Start of RECORDS PROVIDED

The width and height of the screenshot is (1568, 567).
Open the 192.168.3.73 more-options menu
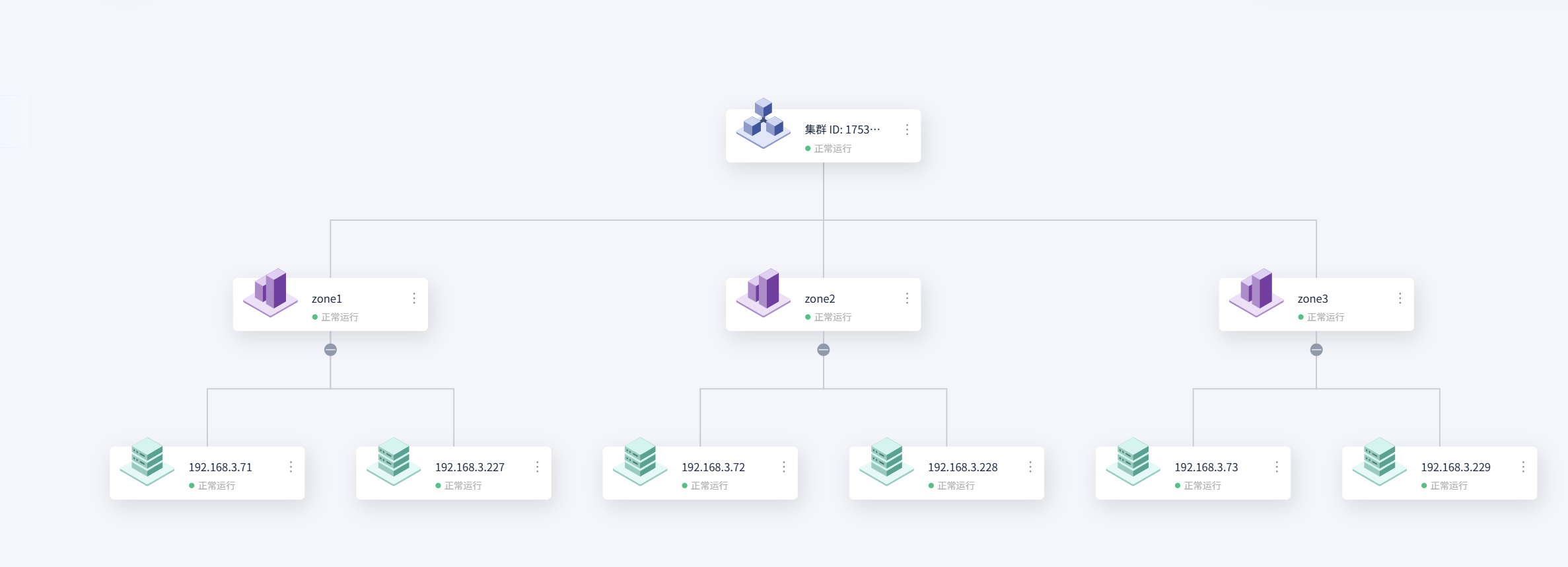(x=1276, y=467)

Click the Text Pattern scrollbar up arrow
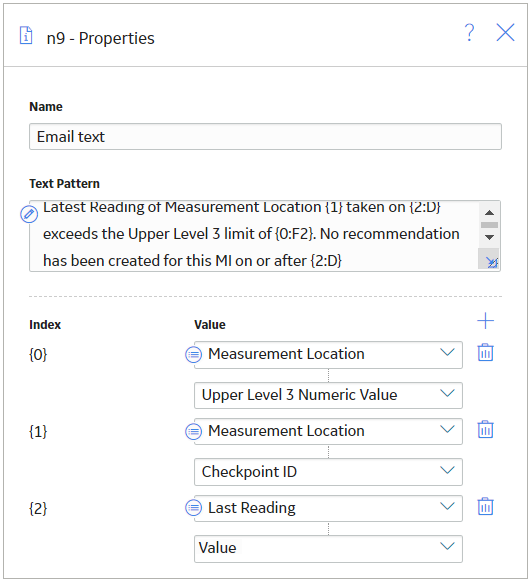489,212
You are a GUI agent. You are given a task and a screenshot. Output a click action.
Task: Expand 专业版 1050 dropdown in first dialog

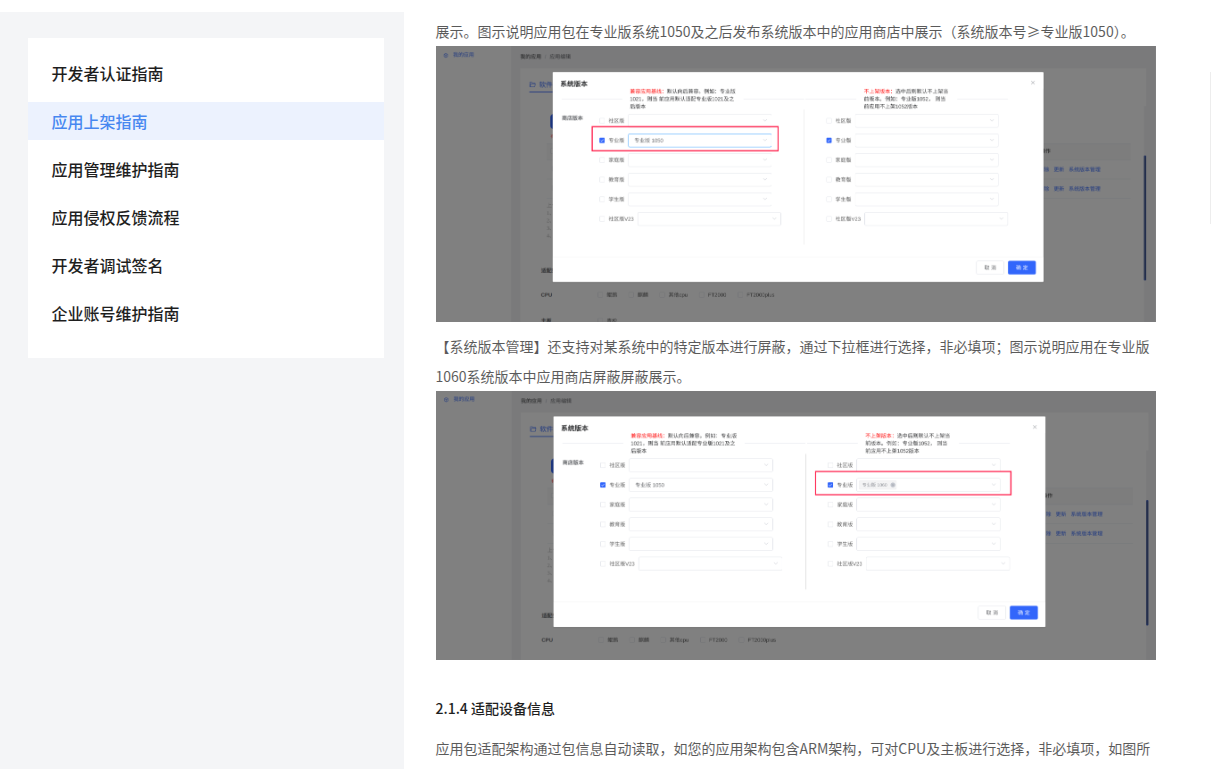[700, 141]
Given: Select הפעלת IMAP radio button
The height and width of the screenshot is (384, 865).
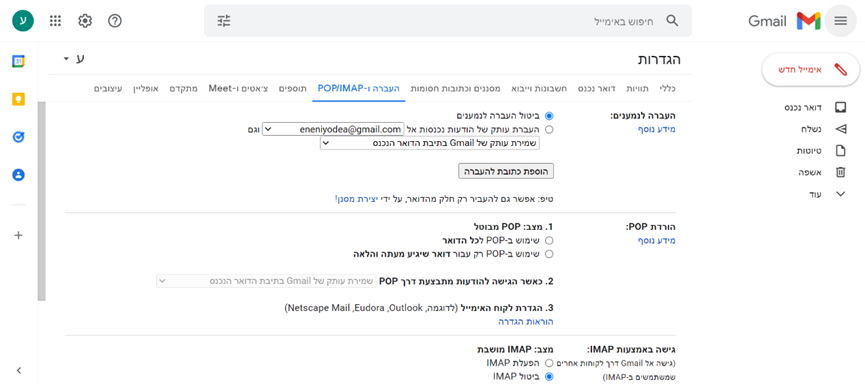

End of RECORDS PROVIDED

SET PROBLEM: Arrange every line of the listing above as a numbered list, skipping blank lines and leaving the pictures out.

ANSWER TO THE PROBLEM:
1. The width and height of the screenshot is (1568, 567).
2. Open the 192.168.3.73 more-options menu
3. (x=1276, y=467)
4. Click the Text Pattern scrollbar up arrow
5. 489,212
6. You are a GUI agent. You are given a task and a screenshot. Output a click action.
7. Task: Expand 专业版 1050 dropdown in first dialog
8. [700, 141]
9. Given: Select הפעלת IMAP radio button
10. The height and width of the screenshot is (384, 865).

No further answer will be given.